American Bar Association, Stark I Final Regulations: Implications for Health Care Providers and Suppliers, Health Lawyer I (August 1995).

[9] "[T]he Medicare anti-kickback statute (section 1128B(b) of the Act) and section 1877, while similar in that they address possible abuses of Medicare, are different in scope and application and, therefore, need to be distinguished. The conference report for OBRA '89 includes the following statement: The conferees wish to clarify that any prohibition, exemption, or exception authorized under this provision in no way alters (or reflects on) the scope and application of the anti-kickback provisions in section 1128B of the Social Security Act." 60 Fed.Reg. 41914, 41927.

[10] Although NEWCO was merged with NCHS, and NCHS therefore acquired obligations to and rights from plaintiff, it is the other defendant, NHI, that wants to terminate plaintiff's contract and refused to grant him privileges. NHI operates Nash General. The precise relationship between NCHS and NHI is not made clear by the parties. Neither is the question answered whether NHI is equally liable for obligations of NCHS.

[11] Plaintiff is not, as defendants suggest, a traditional third-party beneficiary, intended or otherwise, to a contract between two discrete entities as is the case in Raritan River Steel Co. v. Cherry, Bekaert & Holland, 329 N.C. 646, 407 S.E.2d 178 (1991) and Nepco Forged Products, Inc. v. Consolidated Edison Co. of New York, Inc., 99 A.D.2d 508, 470 N.Y.S.2d 680 (2d Dep't 1984). Those cases involved contracts entered by two parties allegedly for the benefit of an unrelated third party who was neither a party to the contract at issue nor a party to any pre-existing contract with either of the contracting parties.

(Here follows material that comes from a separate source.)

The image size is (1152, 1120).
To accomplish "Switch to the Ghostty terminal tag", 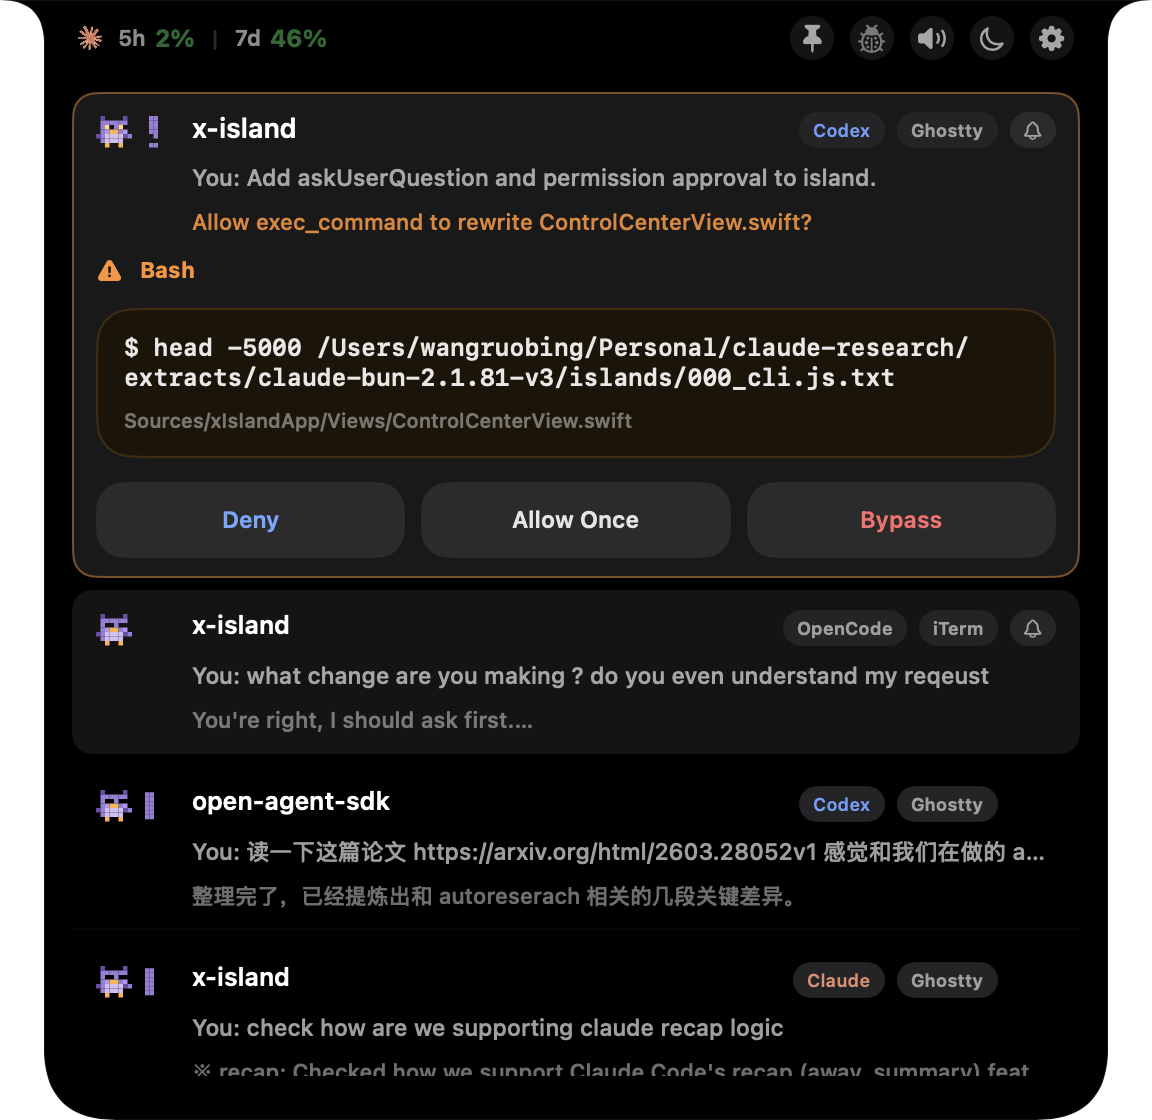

Plaintiff's status as a contracting party in relation to the contract assumed by defendants requires analysis under Rose rather than under Raritan and Nepco, traditional, non-assignment, third-party beneficiary cases. Rose makes clear that the "other contracting party" may sue an assignee on a third-party beneficiary theory when the assignee has expressly promised his assignor to perform as is the case here.